Brie en Croûte with Artichoke, Ramps and Morels


  •     Olive oil cooking spray
  • 8    ounces fresh morels, lightly brushed and rinsed
  • ¼    cup spiced rum
  • ½    cup sliced ramps (white and light purple parts only)
  • 1    package (12 ounces) frozen artichoke quarters
  • 2    (9-inch) pie crusts (homemade or prepared), rolled out and chilled in the refrigerator
  • 1    (16 ounce) Brie wheel, unwrapped
  • 1    egg, beaten

Special Equipment:

  • 1  fluted 9-inch quiche dish or pie plate
  •     Food Processor
  •     Pastry brush

Directions: Preheat oven to 350°. Place oven rack to middle position. Coat a 9-inch quiche dish with cooking spray and set aside. Coat a medium-sized sauté pan with cooking spray and sauté morels over medium heat for 6 minutes. Add rum and stir about 2 minutes or until rum is absorbed. Add ramps and cook for an additional 4 minutes or until ramps are lightly brown. Set aside to cool. In a microwave or on the stove, steam the frozen artichokes until defrosted and lightly warmed. Set aside to cool. While morels, ramps and artichoke hearts cool, lay one circle of pastry in the bottom of the prepared quiche dish. Place Brie wheel in center of bottom pastry. The wheel should be smaller than the quiche dish, allowing for at least 1½ inches to fill with your mixture.
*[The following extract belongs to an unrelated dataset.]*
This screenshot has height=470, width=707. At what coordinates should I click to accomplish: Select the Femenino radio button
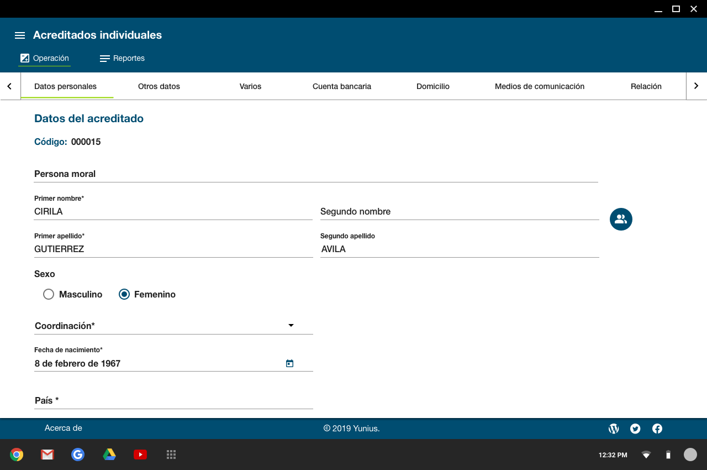coord(124,294)
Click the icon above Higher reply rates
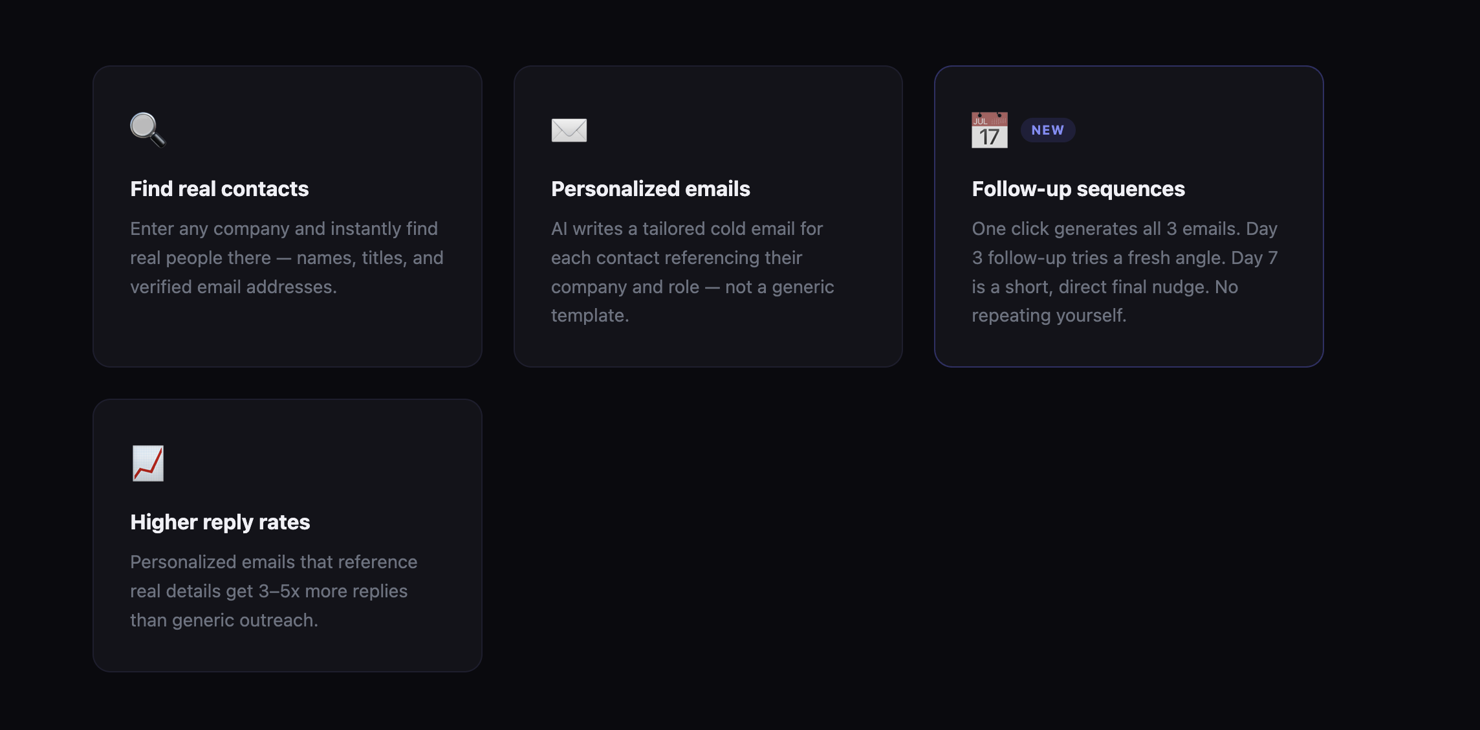Image resolution: width=1480 pixels, height=730 pixels. tap(147, 463)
In a food processor, process the morels, ramps, and artichokes on pulse, only to rough chop (or chop with a knife). Place chopped mixture around the outside of the Brie in the pastry (this should fill in the space between the Brie and the sides of the dish). Place the remaining pastry circle over the entire top of the dish. Trim away any excess pastry and reserve for a design. Gently pinch together edges all around the circle and lightly crimp to form a nice decorated edge. Make sure pastry is flat on top and contains no air bubbles. Brush top and sides of pastry with beaten egg and add a cutout decoration to top if desired. Bake the pastry-covered Brie in the preheated oven for 60 minutes, or until pastry is nicely browned.